*Kutipan Teks*.
────────────────────
Seni bukan urusan seniman saja, tetapi urusan semua orang
dan siapa pun tak akan terhindar dari sentuhan seni dalam kehidupannya sehari-hari.
Gambar anak
memiliki keunikan dibandingkan dengan orang dewasa. Hal ini terjadi
karena anak-anak masih memiliki keaslian
dalam tata ungkapan emosinya dalam bentuk gambar atau
karya. Secara khusus, berikut ini disarikan berdasarkan pendapat
Soesatyo (1994: 32 –33) bahwa sifat
lukisan (gambar) anak-anak sebagai berikut:
1. Ideographisme.
Lukisan
anak merupakan ekspresi berdasar pengertian
dan logika anak, contoh: anak melukis muka manusia dari samping,
meskipun dalam kenyataan penglihatan, matanya nampak sebuah saja, tetapi
berdasarkan pengertian anak bahwa manusia itu bermata dua, maka dilukislah
kedua mata itu disamping.
2. Steorotif atau otomatisme.
Ciri
gambar anak yang kedua adalah ditemukannya
gejala umum penggambaran bentuk benda secara
berulang-ulang dengan ukuran yang monoton. Gejala ini
dinamakan stereotipe. Misalnya figure manusia yang diulang dalam
bentuk yang sama meski warnanya berbeda- beda.
Atau bunga-bunga yang sama diulang-ulang. Bahkan sampai pada tema yang terus
diulang-ulang.
────────────────────
*Bahan Terkumpul*.

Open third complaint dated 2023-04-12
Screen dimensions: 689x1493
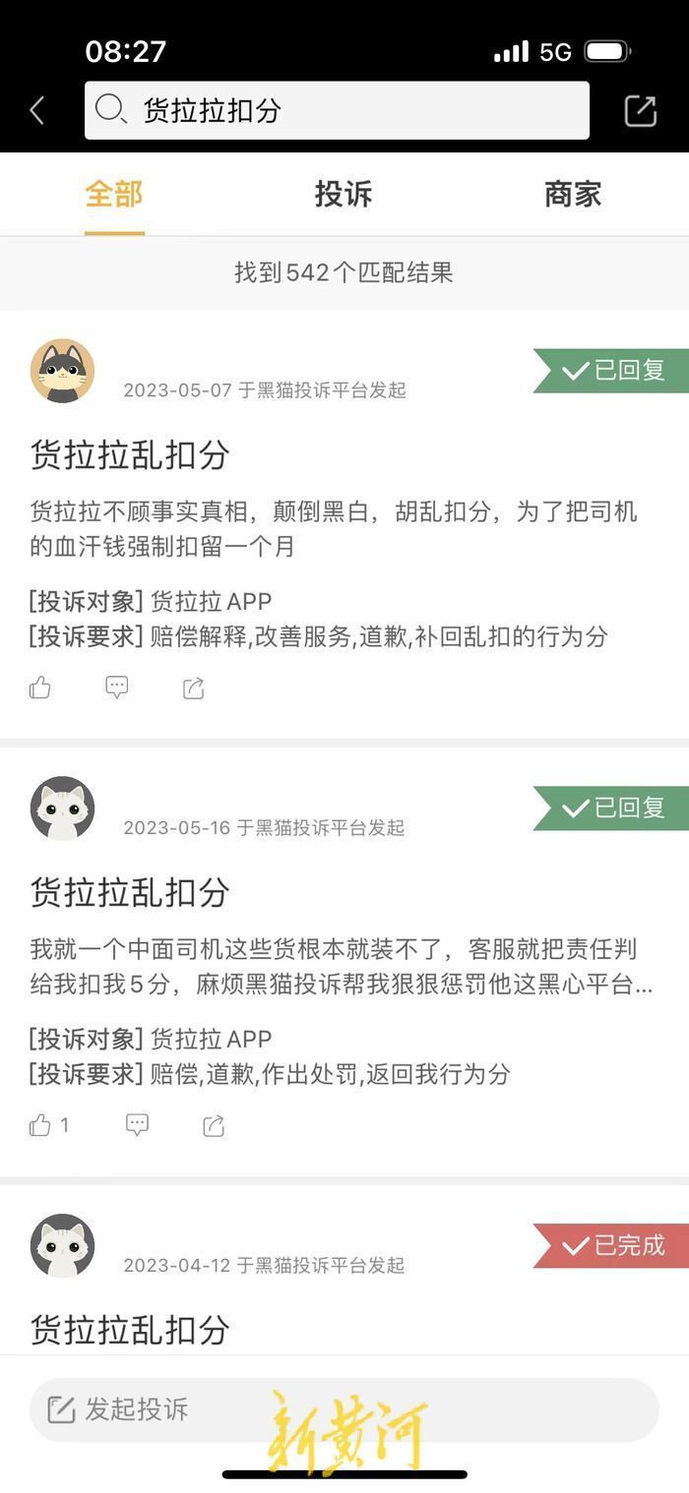[130, 1330]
────────────────────
*Tujuan*. Menurut teks tentang gambar anak, mengapa anak tetap melukis dua mata pada muka manusia yang digambar dari samping?

*Jawaban Latihan*. Karena menurut pengertian anak, manusia itu bermata dua.